# Exercise goal
Go through the listing below and return each line that includes "Task".

# Given records
=== Section Start ===
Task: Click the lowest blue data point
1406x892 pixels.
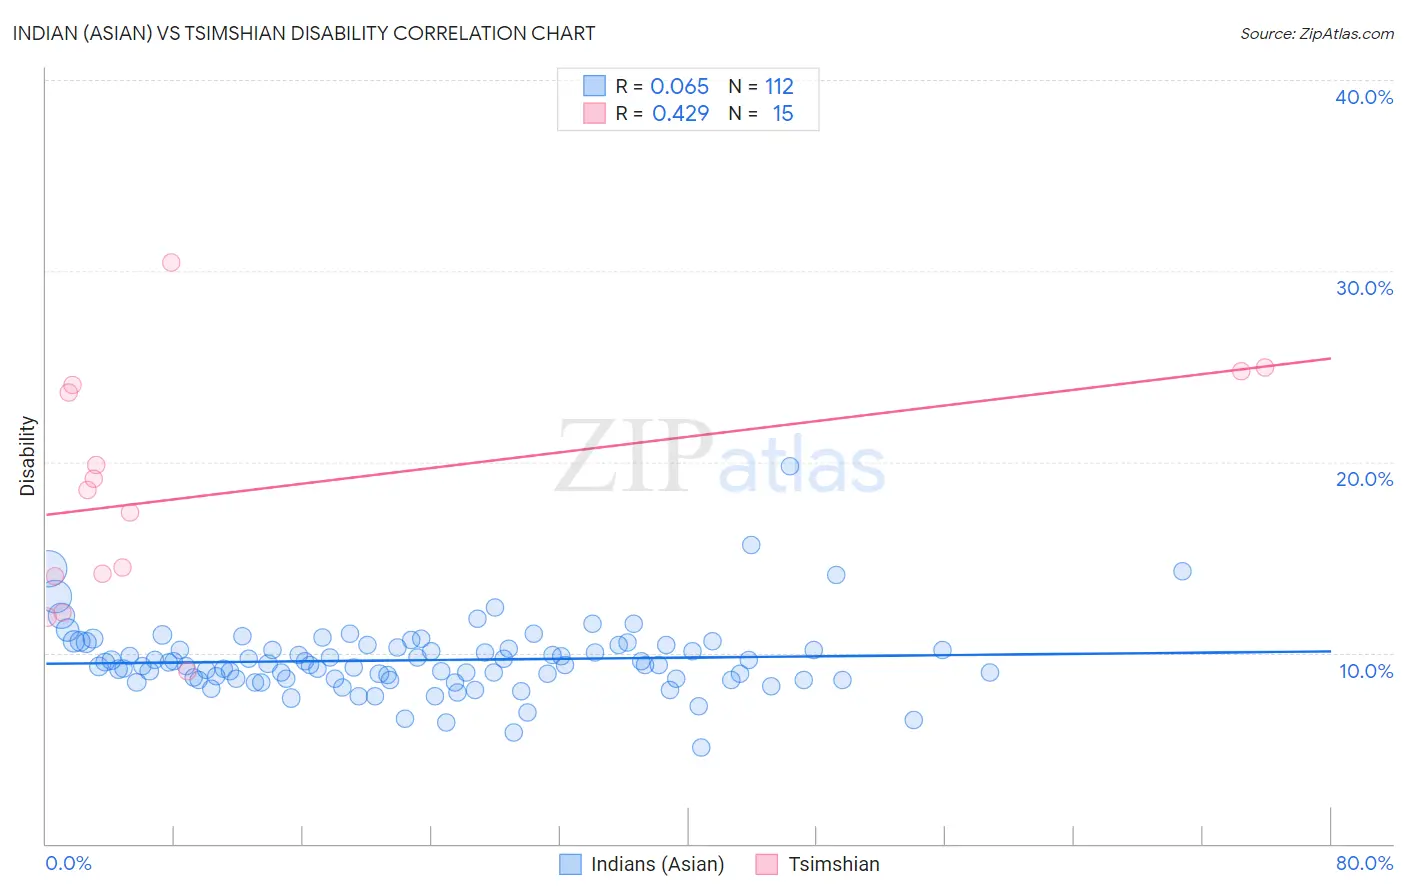Action: (701, 747)
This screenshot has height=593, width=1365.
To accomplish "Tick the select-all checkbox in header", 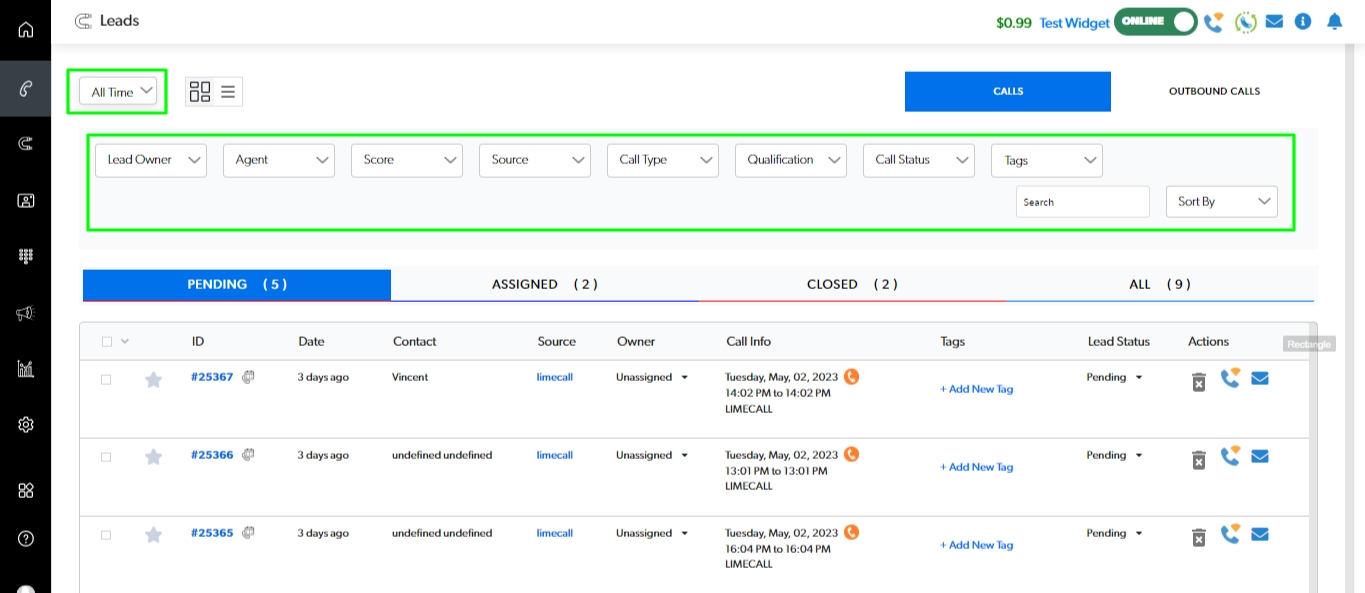I will point(107,342).
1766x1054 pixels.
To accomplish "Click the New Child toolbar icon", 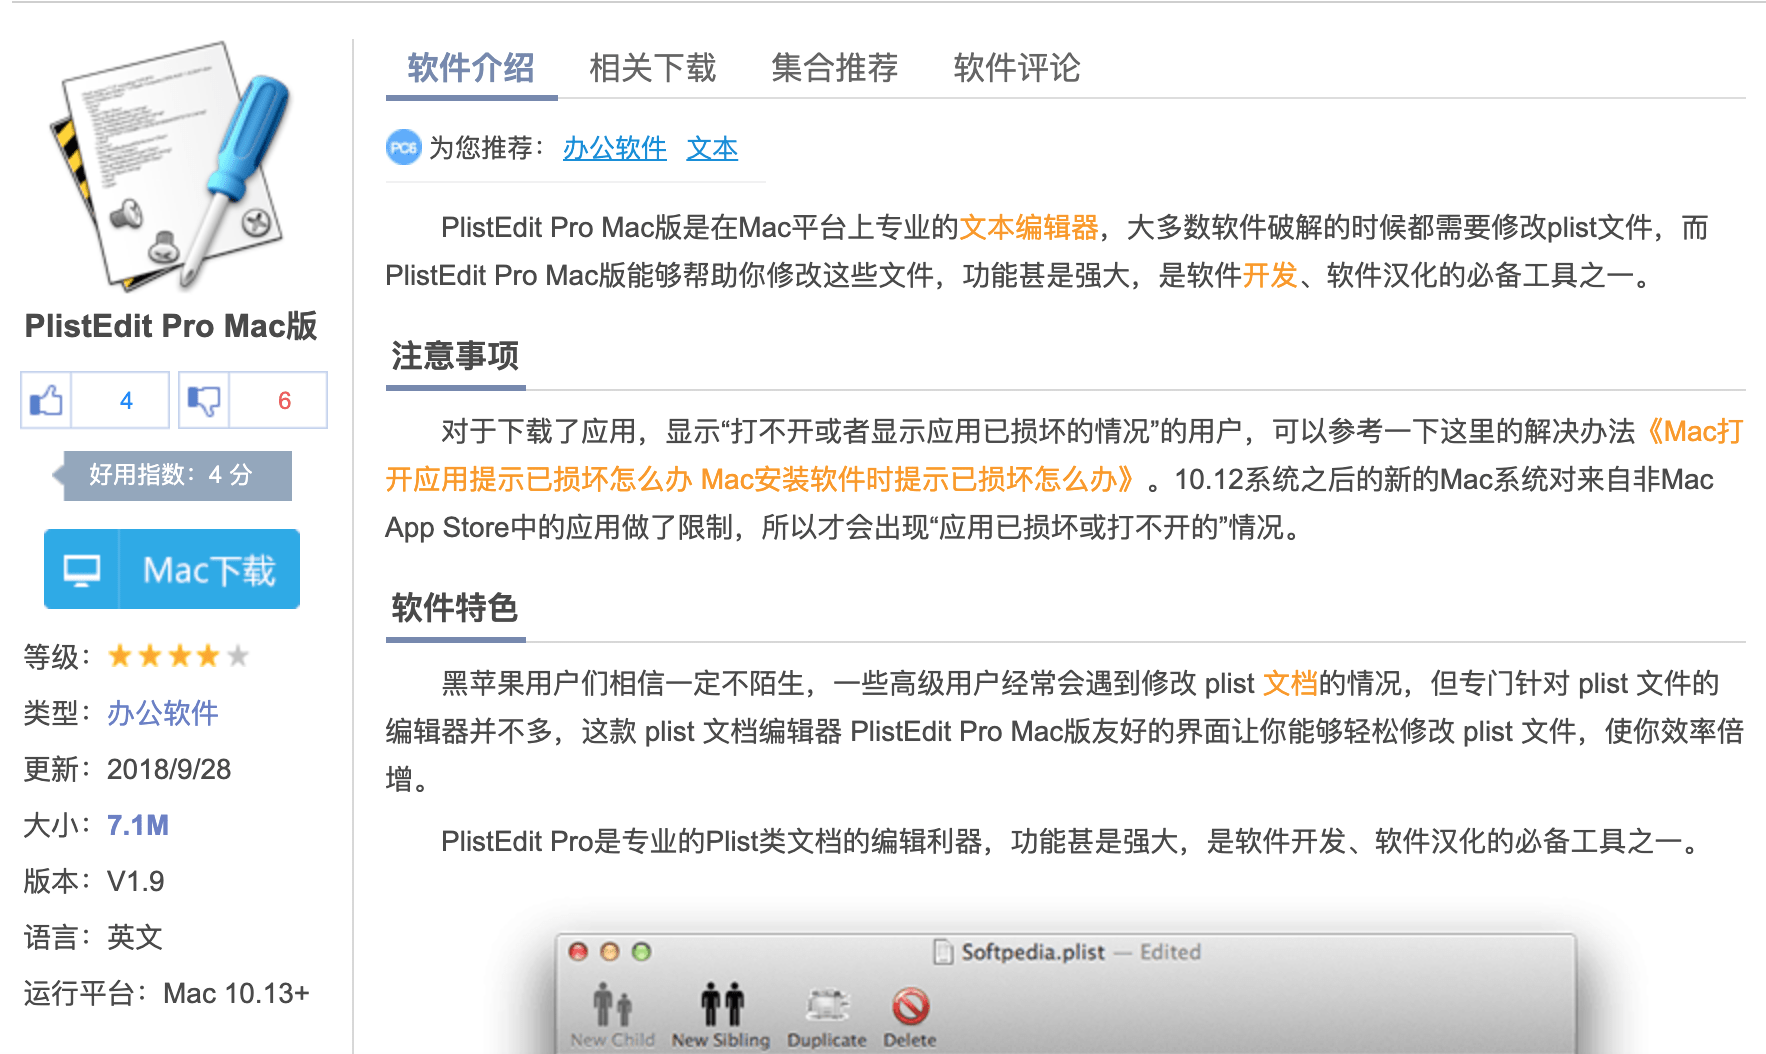I will [613, 1003].
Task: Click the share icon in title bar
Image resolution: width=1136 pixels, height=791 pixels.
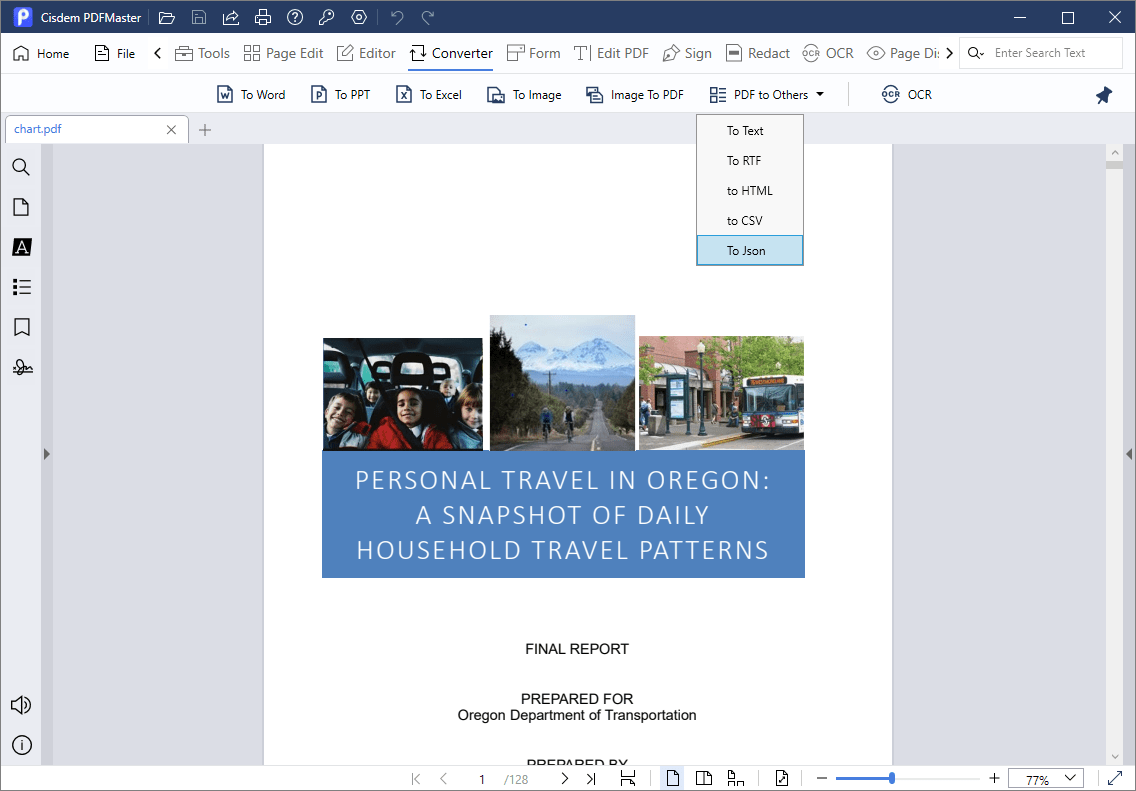Action: pos(231,18)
=== Section End ===
# Written response
Task: Click the lowest blue data point
Task: Click the share icon in title bar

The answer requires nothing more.